Anfangen könne man mit leichten Frage-Antwort-Videos oder Szenen aus dem Arbeitsalltag. ÖVP-Kanzler Christian Stocker wirkt da noch etwas steif. Jene, die ihn kennen, bescheinigen dem 65-jährigen Wiener Neustädter eigentlich Schmäh und Schlagfertigkeit. „Vielleicht muss er sich erst noch an die Handykamera gewöhnen.“

Selbstironie

Überhaupt dürften sich Männer älteren Semesters mit modernen Formaten schwerer tun – damit könne man aber auch spielen, sagt der Experte.
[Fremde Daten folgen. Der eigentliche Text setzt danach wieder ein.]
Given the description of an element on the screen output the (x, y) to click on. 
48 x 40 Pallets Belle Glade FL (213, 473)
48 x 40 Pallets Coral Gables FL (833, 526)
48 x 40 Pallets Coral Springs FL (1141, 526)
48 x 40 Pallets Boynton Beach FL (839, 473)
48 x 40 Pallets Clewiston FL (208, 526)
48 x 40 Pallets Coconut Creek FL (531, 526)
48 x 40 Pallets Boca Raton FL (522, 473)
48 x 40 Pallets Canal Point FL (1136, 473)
Stichwort: „Boomer“. Das sind Personen aus der Babyboomer-Generation, die in den Augen der Jüngeren etwas ahnungslos und „alt“ agieren. „Lieber Opi“, hätte man früher gesagt.
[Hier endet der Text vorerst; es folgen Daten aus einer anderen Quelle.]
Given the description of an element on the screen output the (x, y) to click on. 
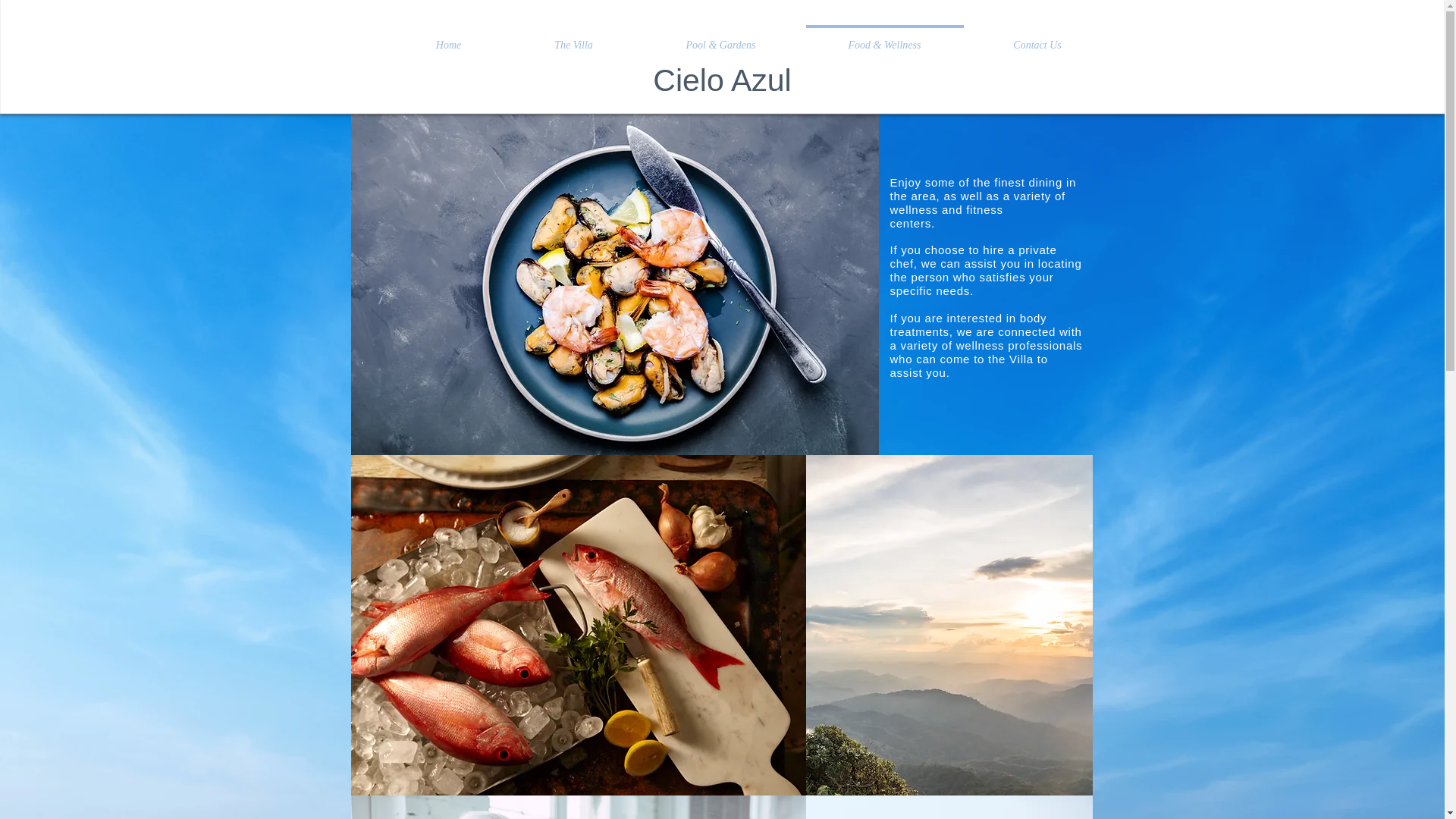
Contact Us (1038, 38)
Home (449, 38)
The Villa (574, 38)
Ein Paradebeispiel ist der frühere Gesundheitsminister Johannes Rauch (Grüne), der mit großem Elan alles mitzumachen schien, das seiner jungen Social-Media-Mitarbeiterin eingefallen ist. Etwa, sich einen Menstruationssimulator umzuhängen, um vor Schmerzen nur so japsend auf Endometriose aufmerksam zu machen. Oder mit Vizekanzler Werner Kogler im Stadion die „Fußball-Mäuse“ zu grüßen.

Als „Boomer“ sammelte kürzlich auch ÖVP-Innenminister Gerhard Karner Sympathien, als er in einem Video erzählte, wie er in seinen drei Jahren Amtszeit von einem „Nokia Tastentelefon“ auf ein Smartphone umgestiegen und jetzt auch auf Instagram vertreten ist.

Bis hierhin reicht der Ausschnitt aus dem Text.